SCOTUS Opinion: Beneficiaries Receiving Full Benefits Have No Standing To Challenge ERISA Plan Governance

U.S. Bank maintains a retirement plan for its employees. Two of those beneficiaries, who had retired, were entitled to a fixed payment each month, and received every such payment. Regardless, they sued their former employer under the Employee Retirement Income Security Act of 1974, arguing that the plan had been mismanaged and should be re-payed about $750 million. The Eighth Circuit dismissed the case, holding that the beneficiaries had no Article III standing.

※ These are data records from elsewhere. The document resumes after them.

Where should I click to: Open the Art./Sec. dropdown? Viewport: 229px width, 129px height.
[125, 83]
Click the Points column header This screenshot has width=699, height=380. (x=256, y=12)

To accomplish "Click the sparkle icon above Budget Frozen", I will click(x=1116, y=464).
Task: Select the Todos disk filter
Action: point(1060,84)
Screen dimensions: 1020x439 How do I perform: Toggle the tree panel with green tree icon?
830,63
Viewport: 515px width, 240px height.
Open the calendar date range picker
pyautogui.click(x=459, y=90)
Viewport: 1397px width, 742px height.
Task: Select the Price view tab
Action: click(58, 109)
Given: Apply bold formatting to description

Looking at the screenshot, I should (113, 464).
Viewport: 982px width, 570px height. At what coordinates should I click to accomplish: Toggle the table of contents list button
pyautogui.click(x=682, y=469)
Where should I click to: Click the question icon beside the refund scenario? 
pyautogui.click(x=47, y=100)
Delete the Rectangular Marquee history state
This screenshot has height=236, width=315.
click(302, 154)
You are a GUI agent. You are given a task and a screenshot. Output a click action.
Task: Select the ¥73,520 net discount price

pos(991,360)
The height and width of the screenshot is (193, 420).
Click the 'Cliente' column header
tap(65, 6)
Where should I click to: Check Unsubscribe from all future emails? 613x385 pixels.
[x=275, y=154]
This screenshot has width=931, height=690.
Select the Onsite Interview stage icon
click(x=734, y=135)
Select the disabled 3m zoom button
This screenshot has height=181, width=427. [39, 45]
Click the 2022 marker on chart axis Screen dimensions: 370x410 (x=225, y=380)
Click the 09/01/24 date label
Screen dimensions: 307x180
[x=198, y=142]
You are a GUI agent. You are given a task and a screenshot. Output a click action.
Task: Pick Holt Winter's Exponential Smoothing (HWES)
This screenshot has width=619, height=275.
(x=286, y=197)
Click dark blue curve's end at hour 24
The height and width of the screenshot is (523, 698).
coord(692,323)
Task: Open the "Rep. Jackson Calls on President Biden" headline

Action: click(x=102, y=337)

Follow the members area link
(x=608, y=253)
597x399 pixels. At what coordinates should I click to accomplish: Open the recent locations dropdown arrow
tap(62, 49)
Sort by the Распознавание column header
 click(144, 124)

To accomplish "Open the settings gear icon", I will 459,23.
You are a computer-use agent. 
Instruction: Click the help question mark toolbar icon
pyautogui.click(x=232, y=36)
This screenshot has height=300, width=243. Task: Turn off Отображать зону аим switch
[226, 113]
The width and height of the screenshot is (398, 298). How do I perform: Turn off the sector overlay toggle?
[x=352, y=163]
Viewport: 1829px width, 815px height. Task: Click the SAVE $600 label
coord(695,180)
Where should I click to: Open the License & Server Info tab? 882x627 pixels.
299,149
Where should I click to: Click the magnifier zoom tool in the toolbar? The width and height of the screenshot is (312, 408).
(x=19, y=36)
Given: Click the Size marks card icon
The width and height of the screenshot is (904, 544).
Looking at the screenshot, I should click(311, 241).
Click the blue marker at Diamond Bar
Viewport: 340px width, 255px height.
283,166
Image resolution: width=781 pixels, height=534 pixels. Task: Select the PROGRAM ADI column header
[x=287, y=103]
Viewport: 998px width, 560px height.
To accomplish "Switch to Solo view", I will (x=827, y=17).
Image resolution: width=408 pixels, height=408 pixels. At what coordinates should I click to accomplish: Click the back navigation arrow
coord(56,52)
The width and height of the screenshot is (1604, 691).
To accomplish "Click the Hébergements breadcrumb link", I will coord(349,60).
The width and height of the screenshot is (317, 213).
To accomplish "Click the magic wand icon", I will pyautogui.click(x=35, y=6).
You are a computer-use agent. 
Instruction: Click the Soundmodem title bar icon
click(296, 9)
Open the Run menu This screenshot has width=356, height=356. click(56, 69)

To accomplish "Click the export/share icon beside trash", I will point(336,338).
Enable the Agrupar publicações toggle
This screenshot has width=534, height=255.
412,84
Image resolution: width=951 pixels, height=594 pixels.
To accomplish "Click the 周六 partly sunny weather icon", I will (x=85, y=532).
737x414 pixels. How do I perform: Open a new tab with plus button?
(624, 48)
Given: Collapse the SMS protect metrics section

The Court, in a 5-4 opinion by Justice Kavanaugh, affirmed, holding that since the beneficiaries received their defined benefits, they had not “suffered an injury in fact” entitling them to relief. The majority also observed that, as defined benefit beneficiaries, the petitioners had no equitable or property interest in the plan in itself to provide standing. The Court also noted that petitioners had not argued that mismanagement was so egregious as to risk future nonpayment of their benefits. Justice Thomas, joined by Justice Gorsuch, filed a concurrence arguing that prior precedent regarding trusts unnecessarily complicate standing analysis for ERISA actions and should no longer be used. Justice Sotomayor, joined by Justices Ginsburg, Breyer, and Kagan, dissented, arguing that the beneficiaries’ interest in the plan’s integrity, and risk of future nonpayment, provided standing, along with the notion that the beneficiaries could sue on behalf of the plan itself, which was injured.